Taittiriya Upanishad Bhashya Vartika
by R. Balasubramanian | 151,292 words | ISBN-10: 8185208115 | ISBN-13: 9788185208114
The English translation of Sureshvara’s Taittiriya Vartika, which is a commentary on Shankara’s Bhashya on the Taittiriya Upanishad. Taittiriya Vartika contains a further explanation of the words of Shankara-Acharya, the famous commentator who wrote many texts belonging to Advaita-Vedanta. Sureshvaracharya was his direct disciple and lived in the 9...
Verse 2.438
Sanskrit text and transliteration:
अविद्यासाक्ष्यपि प्रत्यक्सदाऽनस्तमितोदितः ।
अविद्यया व्यवहितस्तद्बलेनैव तद्वचः ॥ ४३८ ॥
avidyāsākṣyapi pratyaksadā'nastamitoditaḥ |
avidyayā vyavahitastadbalenaiva tadvacaḥ || 438 ||
English translation of verse 2.438:
Though the inward Self whose light ever shines and never sets is the witness of avidyā, it is nevertheless obstructed by avidyā. And we speak about that (obstruction) only on the strength of avidyā.
Notes:
The pure consciousness is helpful (sādhaka) to avidyā inasmuch as it serves as the locus (āśraya) of avidyā. It is what reveals avidyā. While the pure consciousness (svarūpa-jñāna) is not opposed to it, the consciousness delimited by the mind (antaḥkaraṇāvacchinna-caitanya) is opposed to it. In other words, the knowledge which arises through the mental mode (vṛtti-jñāna) removes ignorance, being opposed to it. That is why the inward Self is said to be the witness of avidyā.

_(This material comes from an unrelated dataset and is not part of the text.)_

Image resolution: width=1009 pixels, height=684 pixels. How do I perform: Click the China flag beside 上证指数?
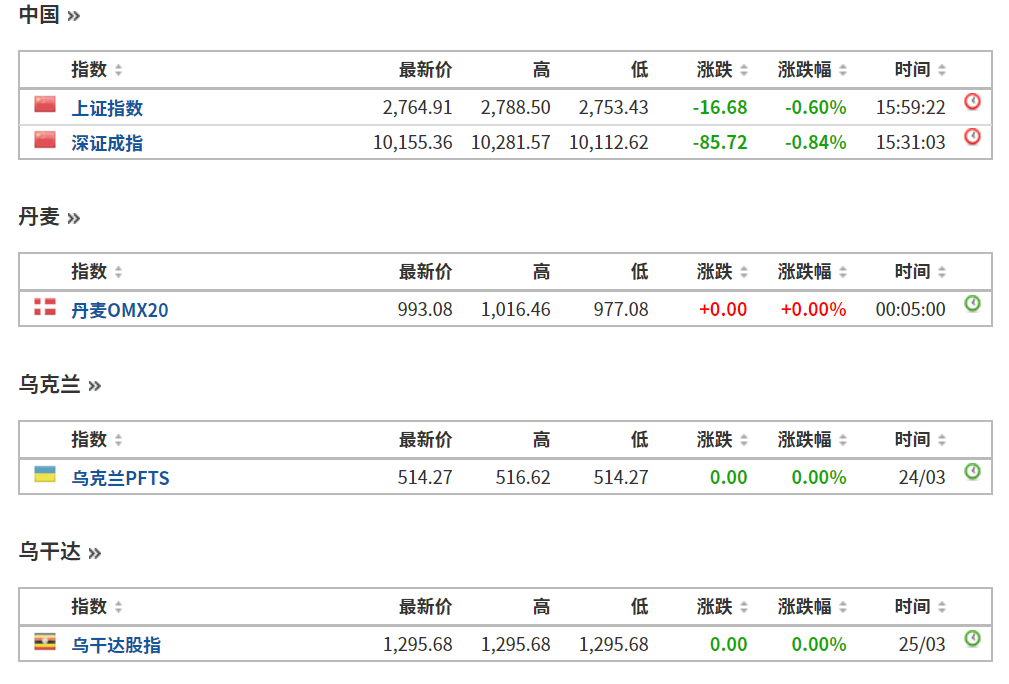[45, 105]
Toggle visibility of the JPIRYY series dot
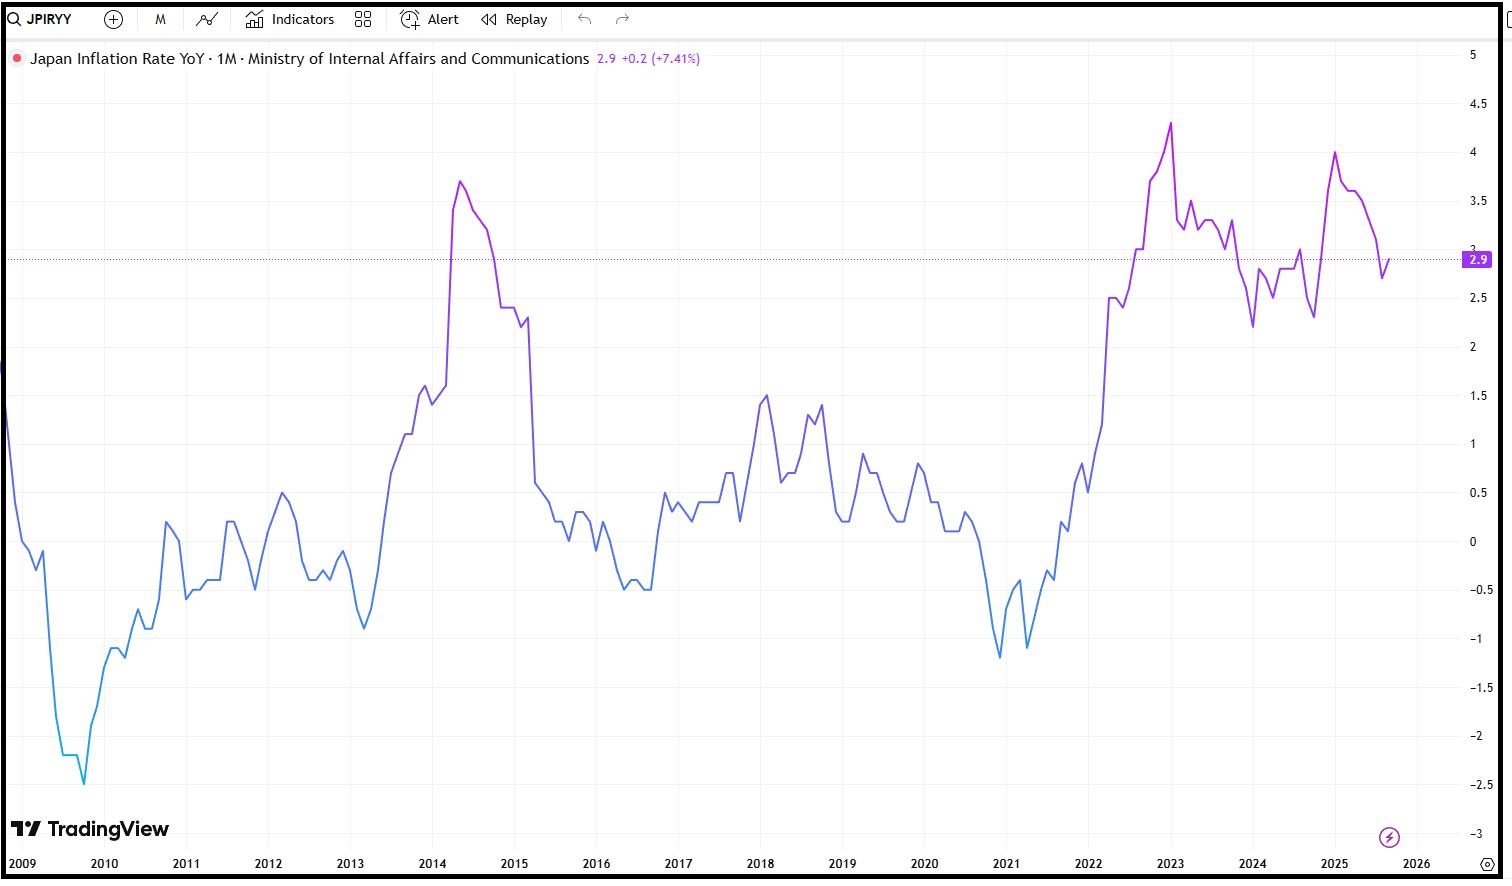Screen dimensions: 1512x886 [16, 58]
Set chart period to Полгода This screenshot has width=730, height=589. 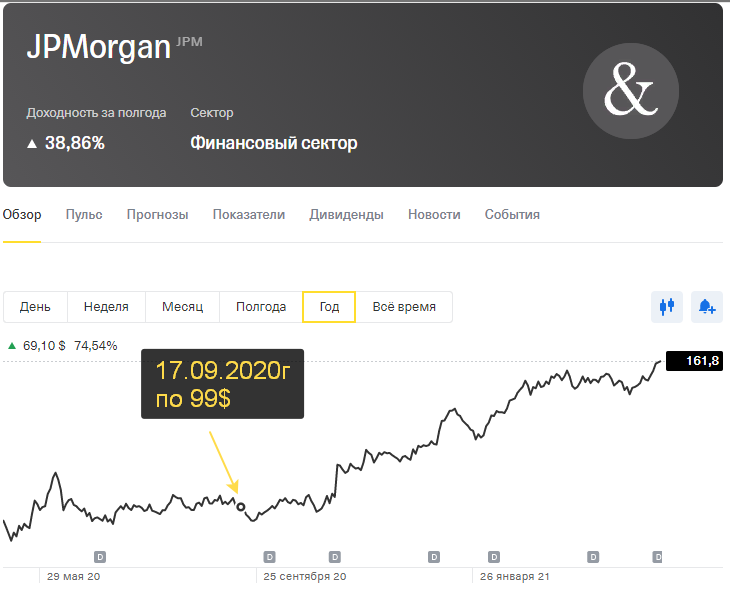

We fail to know the inward Self which is always self-luminous by nature because of the obstruction of avidyā. How do we know, it may be asked, that avidyā is the obstruction which veils the real nature of the Self? The answer is that we come to know of this only through avidyā. When we say, for example, that “I am ignorant of the true nature of the Self,” we admit that ignorance is the veil which conceals the true nature of the Self (ātmano yathokta-lakṣaṇasyaivāvidyā-vyavahitatvaṃ avidyā- balādevocyate).